1

My code is behaving strangely, and I have a feeling it has to do with the regular expressions i'm using.

I'm trying to determine the number of total words, number of unique words, and number of sentences in a text file.

Here is my code:

import sys
import re

file = open('sample.txt', 'r')


def word_count(file):
    words = []
    reg_ex = r"[A-Za-z0-9']+"
    p = re.compile(reg_ex)
    for l in file:
        for i in p.findall(l):
            words.append(i)
    return len(words), len(set(words))

def sentence_count(file):
    sentences = []
    reg_ex = r'[a-zA-Z0-9][.!?]'
    p = re.compile(reg_ex)
    for l in file: 
        for i in p.findall(l):
            sentences.append(i)
    return sentences, len(sentences)

sentence, sentence_count = sentence_count(file)
word_count, unique_word_count = word_count(file)

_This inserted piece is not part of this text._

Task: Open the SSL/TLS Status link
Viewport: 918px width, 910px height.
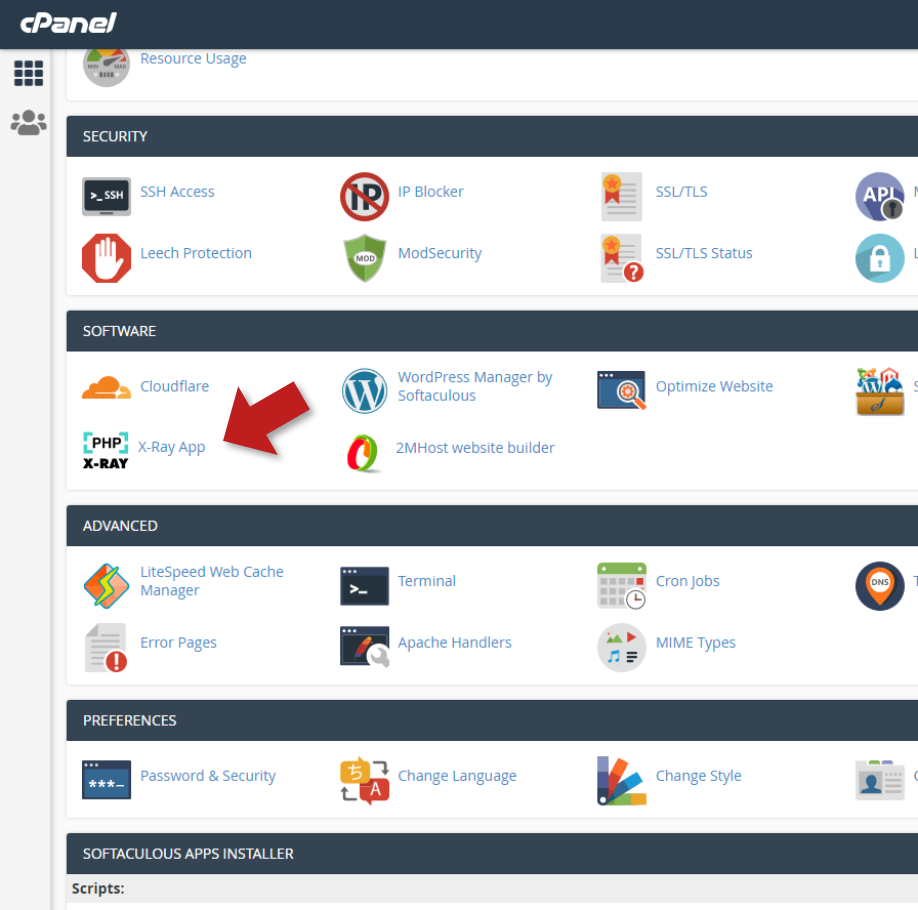Action: click(x=703, y=253)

print('Total word count:  {}\n'.format(word_count) + 
    'Unique words:  {}\n'.format(unique_word_count) + 
'Sentences:  {}'.format(sentence_count))

The output is the following:

Total word count:  0
Unique words:  0
Sentences:  5

What is really strange is that if I comment out the sentence_count() function, the word_count() function starts working and outputs the correct numbers.

Why is this inconsistency happening? If I comment out either function, one will output the correct value while the other will output 0's. Can someone help me such that both functions work?

liz
  • 83
  • 7

2 Answers2

1

The issue is that you can only iterate over an open file once. You need to either reopen or rewind the file to iterate over it again.

For example:

with open('sample.txt', 'r') as f:
  sentence, sentence_count = sentence_count(f)
with open('sample.txt', 'r') as f:
  word_count, unique_word_count = word_count(f)

Alternatively, f.seek(0) would rewind the file.

NPE
  • 486,780
  • 108
  • 951
  • 1,012
  • thanks! I definitely didn't know that you can only iterate over an open file once -- really helpful to know. – liz Jul 31 '18 at 19:52
0

Make sure to open and close your file properly. One way you can do this is by saving all the text first.

with open('sample.txt', 'r') as f:
    file = f.read()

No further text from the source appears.